Álvarez Rodrich cita unas declaraciones de García, de marzo del año 2009, que resultan escandalosamente lamentables y que dejan en claro, por sí mismas, que García entiende el mundo dentro de un modo de pensamiento que es, sin duda, racista:
“Es una sociedad que tiene elementos psicológicos de derrotismo un poco mayores que los que puedan tener los brasileños, que tienen más sol, más componente negro y alegría que nosotros los andinos. Somos un país andino, esencialmente triste, no somos un país alegre como Brasil o como los colombianos que son hiperactivos, tienen esa mezcla de español del norte, vascongado y catalán y mayor componente negro, y un poco de antropófago primitivo, hiperactivos y tienen más sol, tienen Caribe. Allá tienen leather, mexicano. Nosotros acá tenemos indígenas que cosechan hoja de coca todavía, o sea el hiperactivismo está allá: tienen un campeón mundial de vehículo, tienen torero de primera categoría, todo eso es hiperactivismo racial-físico-genético. Ciertamente, nosotros somos tristes y aquí todo está mal siempre. Yo estoy seguro de que hemos hecho bastantes cosas en favor de los pobres como las hace mi amigo Lula, pero Lula tiene 70%”.Esa, sin embargo, no es la manera de pensar de un doctor Josef Mengele. Es, tristemente, la manera de pensar de decenas o centenares de miles de peruanos, acaso millones. No es un alegato por el genocidio ni una defensa de la superioridad intrínseca de una raza sobre otra, ni mucho menos una reivindicación de las razas puras. Si acaso, más bien, da la impresión de que el arcaico darwinismo social de García prefiere ciertos mestizajes a otros, pero no los aborrece como ocurriría, ineludiblemente, con un nazi.

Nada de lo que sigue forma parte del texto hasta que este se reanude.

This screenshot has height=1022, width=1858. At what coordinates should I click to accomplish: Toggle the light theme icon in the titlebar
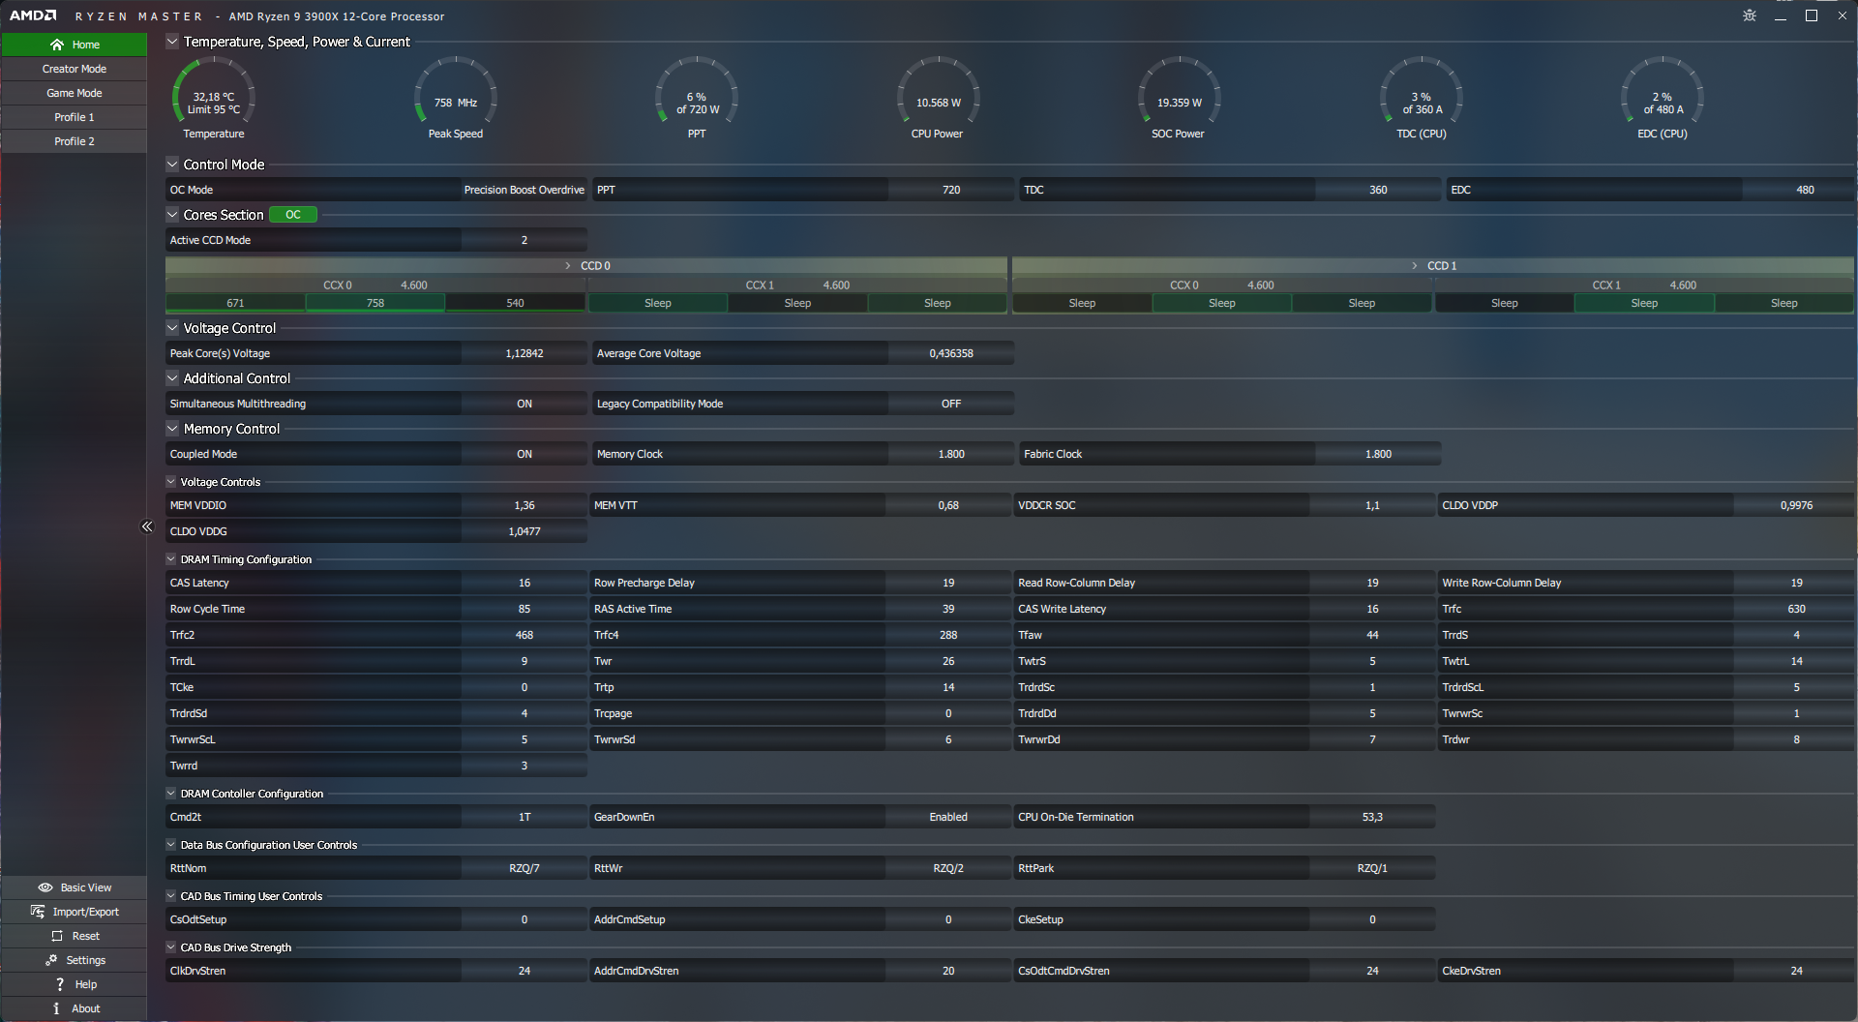click(1748, 15)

¿Por qué es necesaria esa precisión? Justamente porque García no es excepcional, sino el síntoma de una error ideológico arraigado y muy presente en el Perú desde hace siglos, doblemente terrible cuando se usa como ideología desde el poder político y que, por tanto, debe de ser evaluado como lo que es para poder eliminarlo efectivamente.

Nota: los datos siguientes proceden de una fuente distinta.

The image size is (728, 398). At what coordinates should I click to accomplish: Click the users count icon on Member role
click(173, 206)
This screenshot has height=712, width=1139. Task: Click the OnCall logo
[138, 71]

Si también nuestros periodistas más serios optan por el amarillismo en lugar de la reflexión, sin embargo, cualquier intento de luchar contra esos males será siempre desviado, siempre inconducente. Repito: Alan García no es un racista excepcional, no es un monstruo.
García, cuyas ideas en esta tema suenan como las de casi cualquier romántico decimonónico, es un racista como innumerables otros peruanos, incapaces de notar siquiera que sus ideas son racistas, y que se sentirían sin duda genuinamente ofendidos si se les señalara como tales.
El problema con García no es que sea como el sui generis, ojalá irrepetible carnicero nazi, que conducía atroces experimentos genéticos con niños vivos: el problema con García no es su excepcionalidad; es que no es muy distinto de muchos otros. Eso es lo que vale la pena analizar, de manera que podamos evitar tener una clase política que reafirme esos prejuicios absurdos en lugar de afianzarlos. Esa es la labor de un periodismo que mantenga la serenidad, se entienda a sí mismo como crítico y no le reste todavía más credibilidad a su labor.